Zweierlei Geschichte: Ernst Thälmann in Schwerin

Ausstellung „Ernst Thälmann in Schwerin – 50 Jahre DEFA Film AUS MEINER KINDHEIT“
Es begann im Januar 2025. Drei Kultureinrichtungen aus Schwerin kamen zusammen: das Filmkunstfest MV, das Kulturforum Schleswig-Holstein-Haus und die Sammlung der Museen der Landeshauptstadt, verortet am Freilichtmuseum für Volkskunde in Schwerin-Mueß. Der Plan: eine Ausstellung rund um eine Fotosammlung von den Dreharbeiten eines DEFA-Films aus dem Jahr 1975 in Schwerin. Fachlich und unterstützend begleitet von Kulturjournalist Axel Seitz (NDR) und der DEFA-Stiftung, die den kulturellen Filmschatz der DDR-Filmproduktion sorgsam hütet und verbreitet.
Ich hoffe, dass ich alle beteiligten Institutionen korrekt benannt und gewürdigt habe. Die Arbeit an der Ausstellung aber war wenig formell, schnell waren wir beim „Projekt-Du“ im „Team Thälmann“.

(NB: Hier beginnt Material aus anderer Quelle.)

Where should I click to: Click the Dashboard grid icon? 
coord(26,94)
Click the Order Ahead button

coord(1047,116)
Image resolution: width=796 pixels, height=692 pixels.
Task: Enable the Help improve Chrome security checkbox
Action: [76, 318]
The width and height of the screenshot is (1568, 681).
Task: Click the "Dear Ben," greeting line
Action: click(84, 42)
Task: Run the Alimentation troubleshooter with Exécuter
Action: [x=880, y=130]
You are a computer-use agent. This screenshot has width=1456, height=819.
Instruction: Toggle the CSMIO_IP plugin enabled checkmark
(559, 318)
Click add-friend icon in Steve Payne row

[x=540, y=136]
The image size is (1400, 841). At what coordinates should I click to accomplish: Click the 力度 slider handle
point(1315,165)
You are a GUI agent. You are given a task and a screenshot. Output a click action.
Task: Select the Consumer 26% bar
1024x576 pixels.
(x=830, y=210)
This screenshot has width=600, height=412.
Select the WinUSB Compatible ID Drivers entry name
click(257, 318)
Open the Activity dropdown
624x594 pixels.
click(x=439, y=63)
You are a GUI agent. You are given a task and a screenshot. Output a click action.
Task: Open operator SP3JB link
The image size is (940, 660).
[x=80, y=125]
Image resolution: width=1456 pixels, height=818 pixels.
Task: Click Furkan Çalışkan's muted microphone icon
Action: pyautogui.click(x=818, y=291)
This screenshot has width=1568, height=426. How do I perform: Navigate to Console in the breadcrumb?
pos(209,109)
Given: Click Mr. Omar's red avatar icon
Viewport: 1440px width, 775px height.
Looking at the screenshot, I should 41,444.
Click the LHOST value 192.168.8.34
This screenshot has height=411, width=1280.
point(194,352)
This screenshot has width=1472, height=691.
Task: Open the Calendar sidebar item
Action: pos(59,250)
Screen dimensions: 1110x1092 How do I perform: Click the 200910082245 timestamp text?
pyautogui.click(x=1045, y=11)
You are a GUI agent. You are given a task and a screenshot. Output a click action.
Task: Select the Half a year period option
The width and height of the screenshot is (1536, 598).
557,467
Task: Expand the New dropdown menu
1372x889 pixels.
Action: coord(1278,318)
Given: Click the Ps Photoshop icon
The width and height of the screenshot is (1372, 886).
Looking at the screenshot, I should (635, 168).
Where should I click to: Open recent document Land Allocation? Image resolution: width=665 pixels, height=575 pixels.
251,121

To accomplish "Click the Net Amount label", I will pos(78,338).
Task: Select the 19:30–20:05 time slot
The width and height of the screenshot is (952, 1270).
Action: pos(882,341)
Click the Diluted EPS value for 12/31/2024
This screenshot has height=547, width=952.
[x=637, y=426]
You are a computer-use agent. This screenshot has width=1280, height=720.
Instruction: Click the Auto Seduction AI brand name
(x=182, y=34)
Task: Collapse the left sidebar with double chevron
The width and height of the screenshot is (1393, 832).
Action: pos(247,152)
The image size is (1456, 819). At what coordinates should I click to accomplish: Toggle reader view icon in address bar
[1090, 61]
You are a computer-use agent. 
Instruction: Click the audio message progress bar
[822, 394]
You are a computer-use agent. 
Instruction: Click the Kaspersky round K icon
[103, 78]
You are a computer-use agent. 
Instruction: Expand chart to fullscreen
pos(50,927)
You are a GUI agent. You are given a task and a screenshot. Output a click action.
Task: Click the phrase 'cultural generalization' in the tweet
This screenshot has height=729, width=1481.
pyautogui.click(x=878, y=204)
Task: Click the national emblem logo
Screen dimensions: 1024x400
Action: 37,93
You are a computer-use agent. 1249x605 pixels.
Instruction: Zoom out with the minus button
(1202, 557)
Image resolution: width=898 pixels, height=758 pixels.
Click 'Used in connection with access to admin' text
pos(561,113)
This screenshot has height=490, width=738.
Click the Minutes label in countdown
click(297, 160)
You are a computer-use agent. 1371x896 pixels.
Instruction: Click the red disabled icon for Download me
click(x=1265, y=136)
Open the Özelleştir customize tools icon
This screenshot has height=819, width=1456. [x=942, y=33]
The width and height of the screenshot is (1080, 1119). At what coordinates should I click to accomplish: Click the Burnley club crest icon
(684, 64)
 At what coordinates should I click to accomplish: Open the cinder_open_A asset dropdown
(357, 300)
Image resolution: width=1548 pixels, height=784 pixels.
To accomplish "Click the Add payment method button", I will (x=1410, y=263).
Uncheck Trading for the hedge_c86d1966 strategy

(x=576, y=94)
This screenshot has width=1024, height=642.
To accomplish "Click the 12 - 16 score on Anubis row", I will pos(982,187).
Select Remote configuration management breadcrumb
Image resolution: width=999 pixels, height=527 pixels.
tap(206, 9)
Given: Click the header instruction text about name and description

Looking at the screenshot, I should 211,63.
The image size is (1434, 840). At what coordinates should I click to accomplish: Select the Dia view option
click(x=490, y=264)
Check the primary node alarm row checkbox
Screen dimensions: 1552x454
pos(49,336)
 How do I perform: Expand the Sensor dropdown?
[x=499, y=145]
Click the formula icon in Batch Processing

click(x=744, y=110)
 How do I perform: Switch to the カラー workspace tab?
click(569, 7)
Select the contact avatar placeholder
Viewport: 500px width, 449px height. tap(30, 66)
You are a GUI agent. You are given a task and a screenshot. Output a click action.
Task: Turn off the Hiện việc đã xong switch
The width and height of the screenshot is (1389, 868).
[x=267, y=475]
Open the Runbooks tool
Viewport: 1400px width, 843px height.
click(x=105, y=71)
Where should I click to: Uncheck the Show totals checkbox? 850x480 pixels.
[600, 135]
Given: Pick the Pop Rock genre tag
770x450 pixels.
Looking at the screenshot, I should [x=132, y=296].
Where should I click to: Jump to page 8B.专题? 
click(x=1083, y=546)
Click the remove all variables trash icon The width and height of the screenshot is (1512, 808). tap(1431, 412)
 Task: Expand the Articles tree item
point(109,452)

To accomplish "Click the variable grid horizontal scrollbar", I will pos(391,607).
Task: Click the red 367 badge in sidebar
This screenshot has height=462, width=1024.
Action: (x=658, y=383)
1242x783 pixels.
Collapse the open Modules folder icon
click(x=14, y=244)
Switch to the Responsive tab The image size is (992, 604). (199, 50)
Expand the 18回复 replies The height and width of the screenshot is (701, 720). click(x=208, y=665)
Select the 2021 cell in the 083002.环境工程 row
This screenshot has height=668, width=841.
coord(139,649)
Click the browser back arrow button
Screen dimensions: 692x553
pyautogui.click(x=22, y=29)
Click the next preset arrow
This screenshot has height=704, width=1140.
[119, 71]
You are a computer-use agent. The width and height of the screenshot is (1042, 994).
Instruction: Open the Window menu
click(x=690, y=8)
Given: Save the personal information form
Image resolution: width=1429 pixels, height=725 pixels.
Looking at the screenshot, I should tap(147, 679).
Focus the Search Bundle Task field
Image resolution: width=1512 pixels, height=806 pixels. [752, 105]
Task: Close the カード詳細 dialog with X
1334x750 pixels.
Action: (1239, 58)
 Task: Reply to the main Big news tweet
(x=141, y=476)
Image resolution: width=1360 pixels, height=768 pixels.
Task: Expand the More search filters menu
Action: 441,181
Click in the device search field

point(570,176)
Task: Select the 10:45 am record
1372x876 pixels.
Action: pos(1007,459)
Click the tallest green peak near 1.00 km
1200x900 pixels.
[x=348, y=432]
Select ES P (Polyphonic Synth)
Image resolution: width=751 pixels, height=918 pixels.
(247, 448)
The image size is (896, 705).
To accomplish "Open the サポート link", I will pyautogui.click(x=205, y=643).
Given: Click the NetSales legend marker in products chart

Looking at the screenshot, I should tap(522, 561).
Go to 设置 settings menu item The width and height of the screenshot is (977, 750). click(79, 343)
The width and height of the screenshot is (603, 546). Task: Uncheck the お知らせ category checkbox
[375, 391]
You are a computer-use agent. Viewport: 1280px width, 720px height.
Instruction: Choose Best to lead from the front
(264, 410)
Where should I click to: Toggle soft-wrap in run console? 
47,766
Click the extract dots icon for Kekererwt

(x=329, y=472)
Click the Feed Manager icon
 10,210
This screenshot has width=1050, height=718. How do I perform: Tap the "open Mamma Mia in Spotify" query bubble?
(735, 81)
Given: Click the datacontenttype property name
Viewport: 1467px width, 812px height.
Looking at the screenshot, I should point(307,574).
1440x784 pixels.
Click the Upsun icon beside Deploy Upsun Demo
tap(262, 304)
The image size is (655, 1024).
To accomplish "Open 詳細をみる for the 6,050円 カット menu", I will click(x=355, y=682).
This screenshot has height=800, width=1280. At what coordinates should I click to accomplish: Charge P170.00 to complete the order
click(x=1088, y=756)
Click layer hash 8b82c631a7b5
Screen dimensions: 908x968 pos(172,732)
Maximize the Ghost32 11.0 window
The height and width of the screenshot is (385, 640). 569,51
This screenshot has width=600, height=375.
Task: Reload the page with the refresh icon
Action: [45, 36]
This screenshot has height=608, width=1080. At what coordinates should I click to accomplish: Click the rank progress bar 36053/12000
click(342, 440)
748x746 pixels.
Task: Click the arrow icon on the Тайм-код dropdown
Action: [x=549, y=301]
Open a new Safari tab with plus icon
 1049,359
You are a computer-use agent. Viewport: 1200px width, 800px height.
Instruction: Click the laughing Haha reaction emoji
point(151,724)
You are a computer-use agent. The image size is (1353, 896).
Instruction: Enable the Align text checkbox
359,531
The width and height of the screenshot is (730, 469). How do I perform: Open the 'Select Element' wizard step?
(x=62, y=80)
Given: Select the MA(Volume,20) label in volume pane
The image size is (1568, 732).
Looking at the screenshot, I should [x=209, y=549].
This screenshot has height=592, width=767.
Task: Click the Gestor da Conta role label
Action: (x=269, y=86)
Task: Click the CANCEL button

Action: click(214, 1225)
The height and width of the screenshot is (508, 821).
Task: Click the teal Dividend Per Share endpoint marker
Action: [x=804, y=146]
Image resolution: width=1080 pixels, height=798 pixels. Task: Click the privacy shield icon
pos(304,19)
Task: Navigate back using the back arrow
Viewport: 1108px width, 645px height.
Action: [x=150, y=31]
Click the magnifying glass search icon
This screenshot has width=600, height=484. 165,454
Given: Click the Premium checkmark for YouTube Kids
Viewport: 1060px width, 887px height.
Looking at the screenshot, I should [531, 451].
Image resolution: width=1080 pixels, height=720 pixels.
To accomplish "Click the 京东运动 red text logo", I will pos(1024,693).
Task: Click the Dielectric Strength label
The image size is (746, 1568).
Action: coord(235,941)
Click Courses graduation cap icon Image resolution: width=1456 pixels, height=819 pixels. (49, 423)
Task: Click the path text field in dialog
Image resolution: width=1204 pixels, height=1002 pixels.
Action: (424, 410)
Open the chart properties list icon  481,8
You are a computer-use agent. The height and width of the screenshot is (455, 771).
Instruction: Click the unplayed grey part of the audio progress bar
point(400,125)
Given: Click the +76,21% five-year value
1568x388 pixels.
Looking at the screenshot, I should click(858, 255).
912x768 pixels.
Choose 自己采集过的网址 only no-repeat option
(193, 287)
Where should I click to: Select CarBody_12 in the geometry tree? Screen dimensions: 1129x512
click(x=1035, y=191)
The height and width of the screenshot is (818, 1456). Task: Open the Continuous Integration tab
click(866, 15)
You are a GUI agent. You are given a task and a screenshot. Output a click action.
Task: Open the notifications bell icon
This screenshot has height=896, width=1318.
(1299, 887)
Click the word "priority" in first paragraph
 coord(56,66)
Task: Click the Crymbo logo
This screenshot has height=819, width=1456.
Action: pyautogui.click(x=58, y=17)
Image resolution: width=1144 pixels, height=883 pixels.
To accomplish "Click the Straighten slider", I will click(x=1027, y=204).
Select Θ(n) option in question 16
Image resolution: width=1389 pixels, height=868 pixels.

Die große Fragestellung: Wie nähert man sich einem Polit-Idol einer vergangenen Epoche, wenn man einen Film und viele Fotos hat? Die Person Ernst Thälmann rückte dabei in den Hintergrund, Hauptdarstellerin war zunächst die kleine Landeshauptstadt Schwerin, die das große Hamburg der Jahrhundertwende darstellen sollte. Der Pfaffenteich war Binnenalster, auf dem Schweriner Altstädtischen Markt wurde in Art einer Theaterkulisse ein Brunnen der Hansestadt nachgebaut.
„Den Brunnen wollten viele Schweriner behalten, aber das war doch bloß Pappmaché, das hätte keine drei Regengüsse überstanden“, verriet Regisseur Bernhard Stephan in einem Telefongespräch. Während der Filmaufnahmen hielt der Brunnen, so viel ist dokumentiert.
Jugend zwischen Vater, Wilhelm Tell und Freiheitsstreben
Der Film Aus meiner Kindheit zeigt die Jugend von Ernst Thälmann: Arbeiten im Fuhrunternehmen seines Vaters, Begegnungen mit dem Theater (Wilhelm Tell), auch mit Mädchen, Unabhängigkeitsstreben, auch Trotz, der Ungerechtigkeit unter den Arbeitern im Hamburger Hafen, Begegnungen mit Gewerkschaften, frühes Engagement und Fürsprache für die arbeitenden Kollegen.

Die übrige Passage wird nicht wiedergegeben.